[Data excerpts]
★ ★ ★ ★

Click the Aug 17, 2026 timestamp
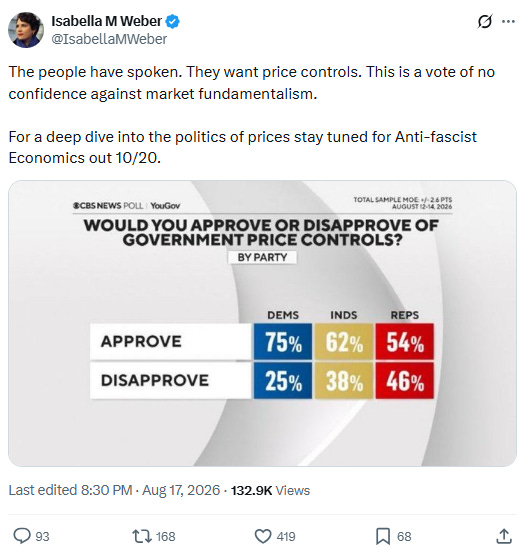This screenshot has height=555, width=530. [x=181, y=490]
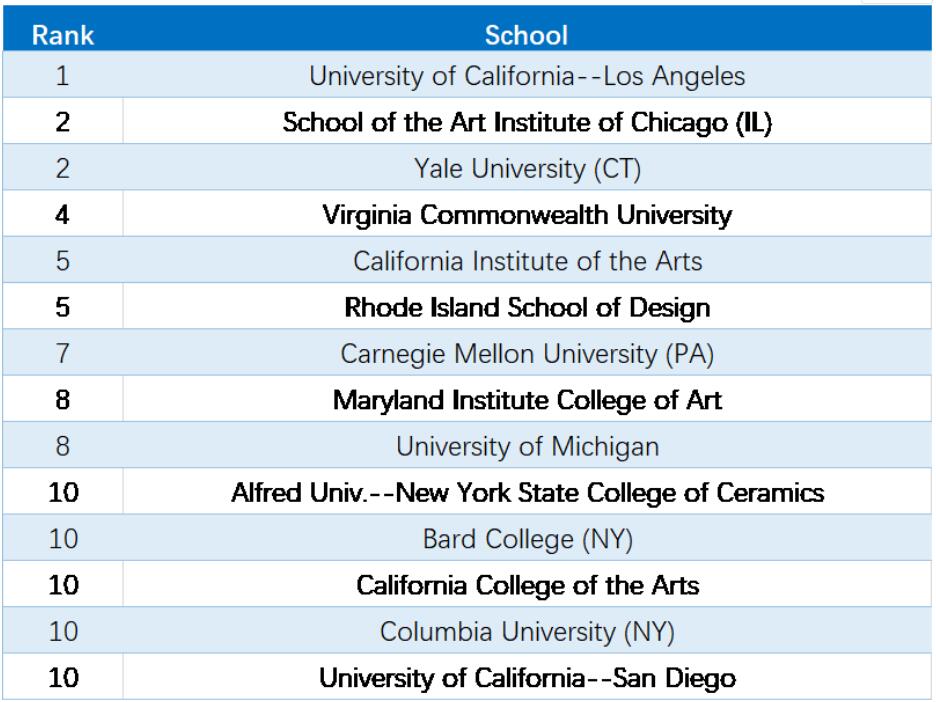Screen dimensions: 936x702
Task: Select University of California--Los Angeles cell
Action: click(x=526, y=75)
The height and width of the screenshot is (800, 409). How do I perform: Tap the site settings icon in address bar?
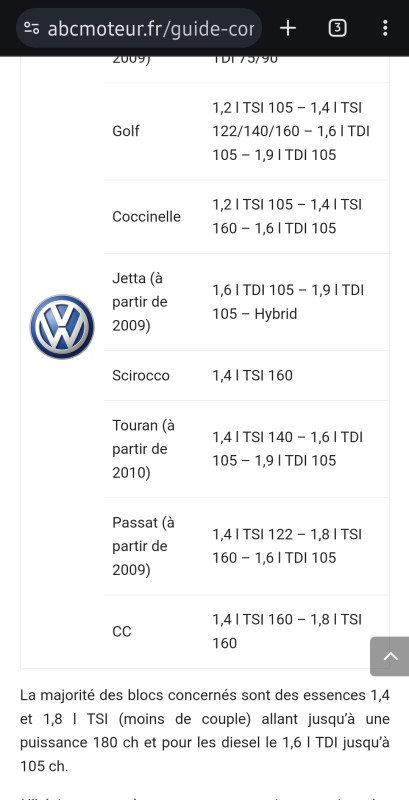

★ ★ ★ ★

Your copy of the entries should be exact and free of pictures.

→ **SOLUTION FOR THIS EXERCISE**:
Click the Aug 17, 2026 timestamp
This screenshot has height=555, width=530. [x=181, y=490]
Screen dimensions: 936x702
Task: Select University of California--Los Angeles cell
Action: click(x=526, y=75)
The height and width of the screenshot is (800, 409). How do I perform: Tap the site settings icon in address bar?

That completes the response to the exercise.